Extract.
The earthquake-induced paralysis in Japan has left the global auto industry riddled with questions as auto makers brace for potential parts and vehicle shortages amid supply-chain disruptions and production stoppages.
Toyota (NYSE:TM), the world’s largest auto maker, announced plans Wednesday to extend its production halt until at least March 22 and other Japanese auto companies may follow suit. If a production halt lingers much longer, the industry could suffer.
While some U.S. auto makers like Ford (NYSE:F) could gain from a shortage of Toyota vehicles -- especially the popular Prius -- they have to worry about their own supply chains that may be derailed if they need critical parts like electronics components from disaster-ridden Japan.
“One little part can wreak havoc on an assembly line,” said Michelle Krebs, senior analyst at Edmunds.com.
The situation in Japan has created a high level of uncertainty in the auto industry, which is left wondering when Toyota, Honda (NYSE:HMC), Nissan, Mitsubishi and other Japanese auto makers will get back on their feet and when crucial parts suppliers will resume production.

Requirement 1.
Answer these from the article about the earthquake and the auto industry:
(a) Until at least what date did Toyota plan to extend its production halt?
(b) What position does Michelle Krebs hold, and where?
(c) Which Toyota vehicle is singled out as especially popular?
Requirement 2.
List every Japanese auto maker named in the article about the earthquake and the auto industry.
The lines have no connection to the article about the earthquake and the auto industry.

Given data.

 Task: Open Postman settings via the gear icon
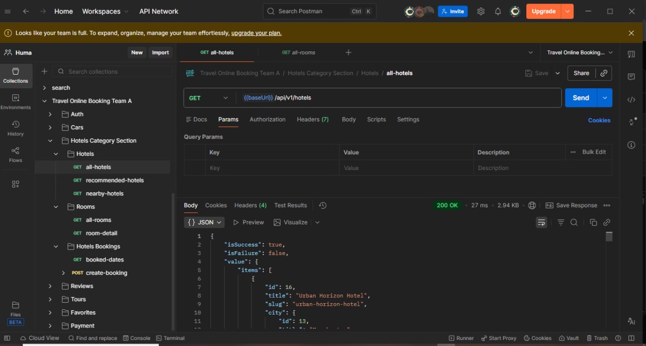pyautogui.click(x=480, y=11)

Written solution 1.
(a) March 22
(b) Senior analyst at Edmunds.com
(c) The Prius

Written solution 2.
Toyota, Honda, Nissan, Mitsubishi